Arguments against using the stomach as conduit in the above described clinical scenario would be the high risk of postoperative anastomotic dehiscence or late structuring of the esophagogastric anastomosis. The alternative would be to use large bowel as conduit, from which it is well known that functional results are inferior to gastric conduit use [8]. In addition, prior belief that the RGEA is the sole necessary and irreplaceable vessel for the stomach’s viability was proven false [9]. The results of the method above described are coherent with similar cases involving arterial branch unavailability as reported by Lin et al. [10], who also successfully managed to create a viable gastric conduit in the grounds of gastroepiploic artery absence due to prior medical interventions. Moreover, Masakazu et al. [11] also reported the management of a similar case with missing RGEA due to prior pseudoaneurysm embolization.

To the best of our knowledge this is the first reported case of successful esophageal reconstruction with gastric conduit in the grounds of both RGEA and GDA unavailability to treat a patient with esophageal carcinoma. Preoperative assessment with contrast enhanced CT angiogram is advised to be conducted to delineate blood supply of the stomach, in patients with a history of abdominal surgery potentially compromising gastric vessels. As extensively explained in an interesting article by Maglangit et al. [12] the use of Indocyanine Green (ICG) fluorescence angiography is a powerful tool combined with common surgical intraoperative evaluation of gastric conduit’s viability toward assuring adequate vascular perfusion. Ongoing clinical trials of the ICG utilizations may lead to a breakthrough in the field of esophageal replacement options [13, 14]. Certain limitations arise with the restricted availability of the method.

CONCLUSION

Successful esophagectomy was conducted along with gastric remnant reconstruction despite the absence of the RGEA and the GDA. This case report is focused on pointing out that long-standing absence of RGEA might not be an absolute contraindication for using the stomach as a conduit for esophagectomy due to collateral networks ensuring the required blood perfusion. Preoperative evaluation and left thoracoabdominal approach when feasible are advised in this unusual clinical context.

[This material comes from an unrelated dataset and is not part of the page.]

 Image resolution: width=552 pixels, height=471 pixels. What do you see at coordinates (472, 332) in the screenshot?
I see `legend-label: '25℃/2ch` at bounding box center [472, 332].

CONFLICT OF INTEREST STATEMENT

All authors declare no conflict of interest regarding publication of this article.

FUNDING

None.

DATA AVAILABILITY

Previously reported case reports were used to support this study and are available and cited at relevant places within the text as references.

CONSENT FOR PUBLICATION

Written informed consent for publication of this manuscript and any accompanying images were obtained from the patient.